My Lunch with Bill
Yesterday I had lunch with Cuyahoga County Prosecutor Bill Mason. Well, me and about thirty other members of the Criminal Section of the Cleveland Bar Association. Mr. Mason had dropped by to chat us up about the numerous innovations the courts and the prosecutor's office were making ensure that the machinery of the justice system functioned more smoothly.
The first part of the talk was devoted to identifying all the chefs who were concocting this brew, culminating in the display on the overhead of an organizational chart which seemed only slightly less complicated than the Pentagon's. I suppose I should have been reassured by the fact that no fewer than twenty separate committees are charged with the task of analyzing and reporting on what goes on, and recommending further changes, but the only thing it brought to mind was the old observation that a committee is an alleyway down which ideas are lured to be strangled.
The meat of the meeting, though, was the discussion of the new "Fast Track" program. As most criminal lawyers know, the felony charging process goes like this: arrest, initial appearance in municipal court, preliminary hearing, bindover to the grand jury, indictment by the grand jury, pretrials, and plea or trial. It is not unknown for this process to take as long as a year in this county, and sometimes even more.
The "Fast Track" substantially shortens this time: within 48 hours after his arrest for a felony, the defendant is brought before a common pleas judge for "arraignment," and assigned both a judge for his case and an attorney. Five days after that, the defendant and his attorney will appear before the court for a pretrial. At that time, the defendant can choose to plead, or the case will be referred to the grand jury, and will proceed as it normally would.
I have a problem with that, and I said so. The relevant consideration in advising a client whether to plead is what the likely outcome would be at a trial, and I just don't think you have the information available at that point to make that determination and advise your client properly. According to the flowchart presented at the luncheon, defense counsel is presented with "full discovery" at the time of the meeting. I'm not so sure about that. I talked to one lawyer a couple weeks ago who'd participated in the program. His discovery consisted of three lines on a post-it note. "But it was a big post-it note," he acknowledged.

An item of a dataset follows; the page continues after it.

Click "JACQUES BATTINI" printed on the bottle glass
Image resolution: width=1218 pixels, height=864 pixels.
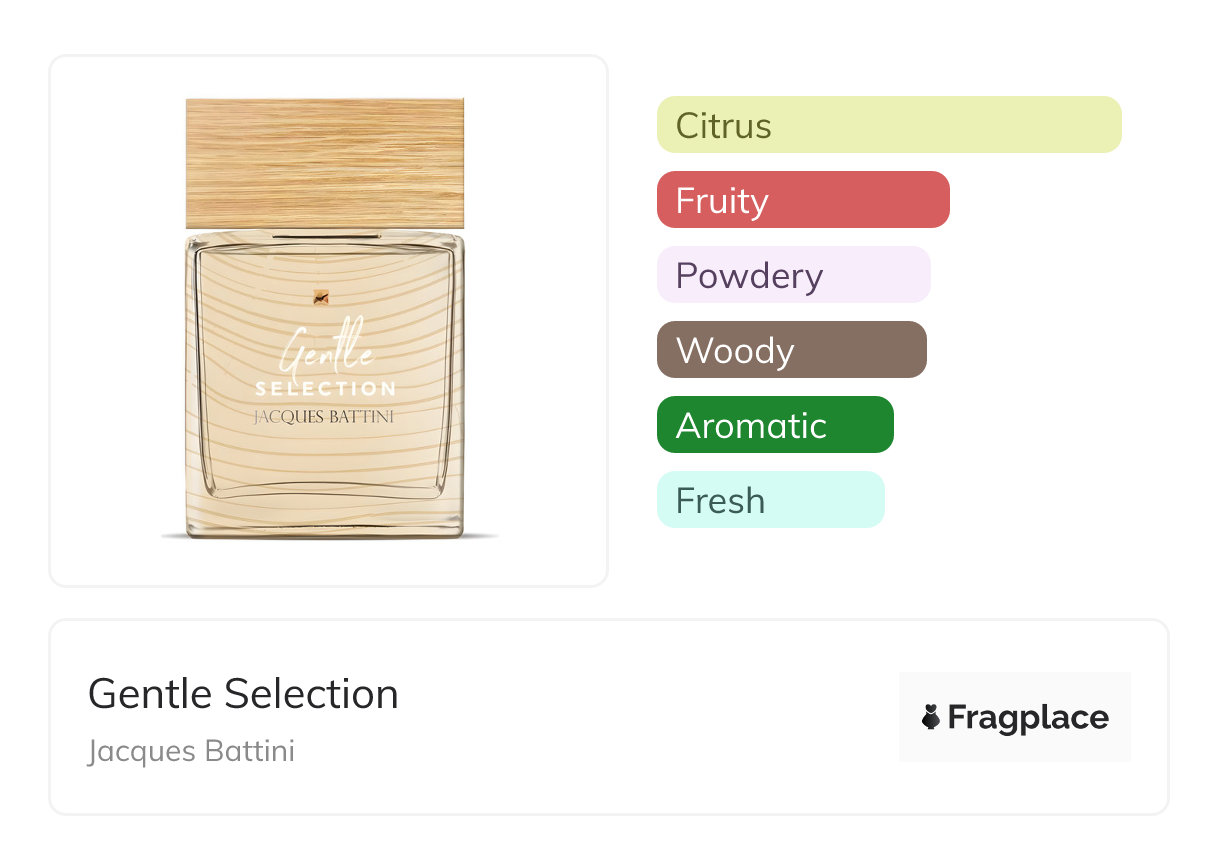(325, 416)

Basically, I think at the point of that first meeting, you're in a position to tell your client no more than, "If you plead, you're subject to this range of penalties, and if you don't, you'll get indicted, and I don't have enough information as to what could happen at that point." That's the same advise his wife or his bartender could give him. And, of course, if the client doesn't plead and later winds up worse off, you're the one to blame.
There were a couple of other lawyers at the luncheon who spoke up, and they really didn't have any problem with the proposal. One noted, correctly, that many of these cases are quite easy to handle: there's not a whole lot of complexity to your basic crackpipe case. Another noted, again correctly, that other places like New York and Chicago are doing this. Those attorneys are far more accomplished and experienced criminal lawyers than I'll ever be, so they're probably right.

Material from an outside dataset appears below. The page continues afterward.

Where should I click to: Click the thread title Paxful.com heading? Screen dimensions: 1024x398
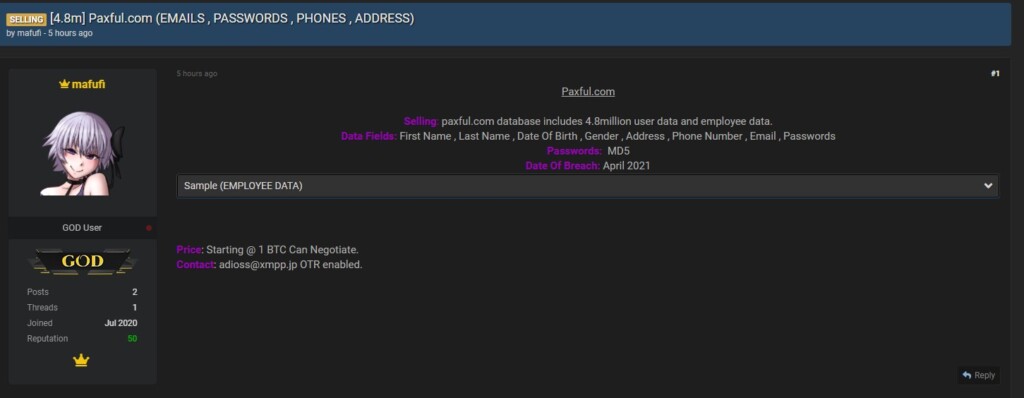coord(232,18)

And there is certainly an upside to accelerating the process in this fashion. I've had clients sit in jail for a month or two on a minor felony drug case. That won't happen here. Besides, there's a lot of crap cases going through the system, and figuring out a way of resolving them quickly is certainly to everyone's advantage.
But you know what? I still have a problem with this. The reason most of us do this is because we're trying to keep the system honest. There are a lot of bad things that can happen to you in life, and one of them is the government deciding that you've done something and ought to go to prison. Being charged with a crime brings a lot of weight down you: prosecutors and detectives and cops and crime labs and anything else that they find necessary. Arrayed against all that, you've got a bunch of constitutional rights which don't mean what they used to, a concept of reasonable doubt that juries sometimes pay attention to and sometimes don't, and your lawyer. The lawyer's job -- our job -- is to make sure that the system doesn't run over people.

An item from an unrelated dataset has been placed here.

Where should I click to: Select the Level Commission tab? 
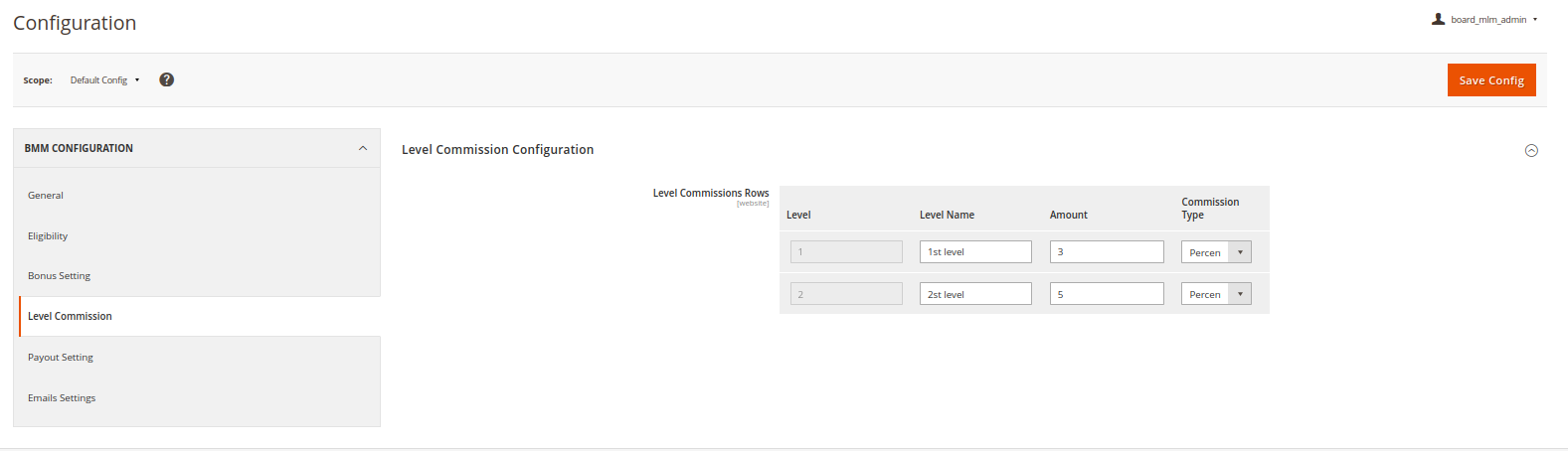pyautogui.click(x=70, y=317)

That doesn't mean this is a bad program, especially if there are strict guidelines in place to limit it to cases which can and should be speedily resolved. I'm not sure that's going to happen; I've seen felonious assaults go into the program. What's more, there'll be a "mission creep" effect at work: once the bean-counters figure out, ""Gee, look how much time and money we're saving on these cases," there's going to be a greater inclination to feed even more of them into the program. Speed of disposition becomes the primary, if not sole, consideration.
It's going to be easy for the courts and prosecutors to buy into that mentality. If we start buying into it, we're not doing our job.